Work to do -
Answer these about the Juniper IDP fix below:
1. Which upgrade does the text say leaves IDP stuck in a weird state?
2. Which directory do the shell commands clear with "rm -r *"?
3. After node 1 reboots, what status should it show in the cluster status instead of "lost"?

Source passage -
____________________
Thursday, September 4, 2014

Juniper IDP Fix

After upgrading Juniper SRX (branch versions) from 11.x to 12.x, IDP gets stuck in a very weird state. It will start detecting false positives as well as fail when updating.

To fix (for clusters):
configure 
set system processes idp-policy disable 
deactivate security idp 
commit and-quit

Then remove the IDP directories (running "request security idp storage-cleanup" will NOT fix the issue, you need to force-remove the old files and stuck policies in there):  
start shell 
cd /var/db/idpd 
rm -r * 
exit

 Repeat the commands on the secondary node:
 request routing-engine login node 1 
cd /var/db/idpd 
rm -r * 
exit

Check cluster status to make sure the redundancy groups are all on one node:

>show chassis cluster status
 Cluster ID: 1
Node Priority Status Preempt Manual failover

Redundancy group: 0 , Failover count: 1
node0 100 primary no no
node1 1 secondary no no

Redundancy group: 1 , Failover count: 1
node0 100 primary no no
node1 1 secondary no no


Reboot the secondary node:

request system reboot node 1

Go get coffee while it comes back up... (keep checking the cluster status until node 1 shows "secondary" and not "lost").

After its back, failover to the secondary node:

request chassis cluster failover redundancy-group 1 node 1
request chassis cluster failover redundancy-group 0 node 1


Reconnect if you are SSH'ing into the device for management and check cluster status.

Once node 1 shows primary on both redundancy groups, reboot node 0.
____________________
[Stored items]
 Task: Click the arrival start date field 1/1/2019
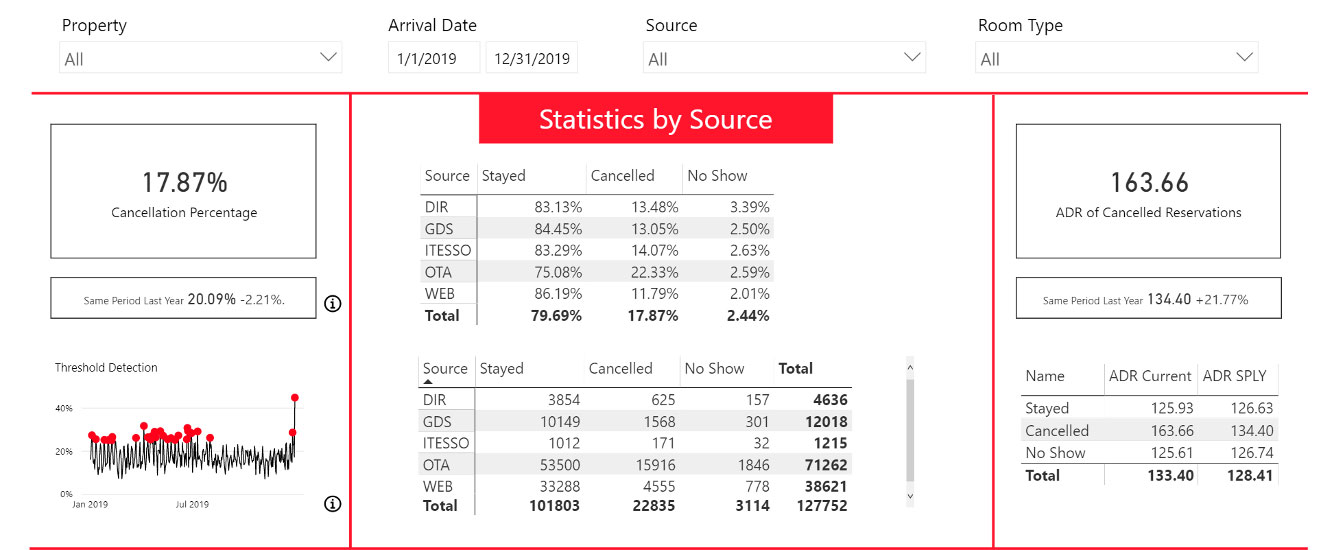click(433, 58)
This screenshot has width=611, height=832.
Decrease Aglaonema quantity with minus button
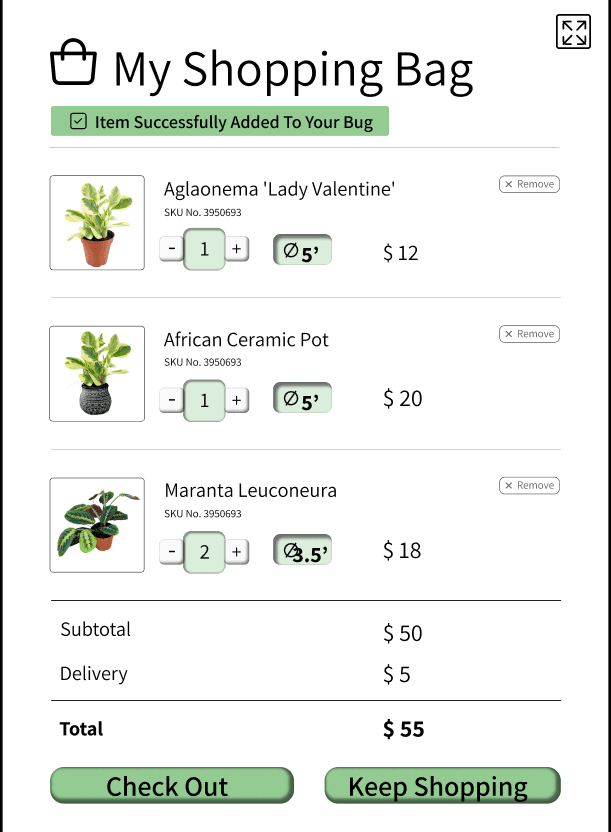[x=171, y=248]

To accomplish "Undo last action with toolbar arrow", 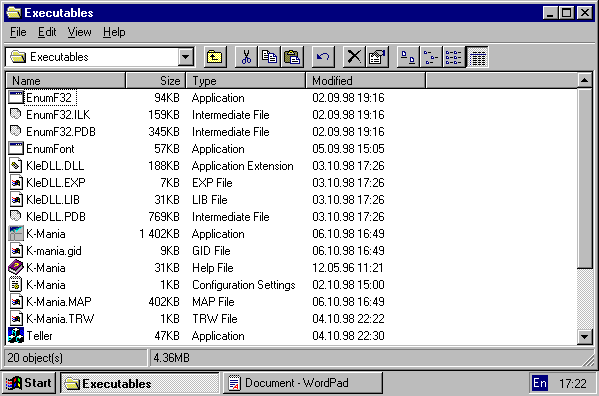I will 323,57.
____________________
Exercise output -
1. Upgrading Juniper SRX (branch versions) from 11.x to 12.x.
2. /var/db/idpd
3. "secondary"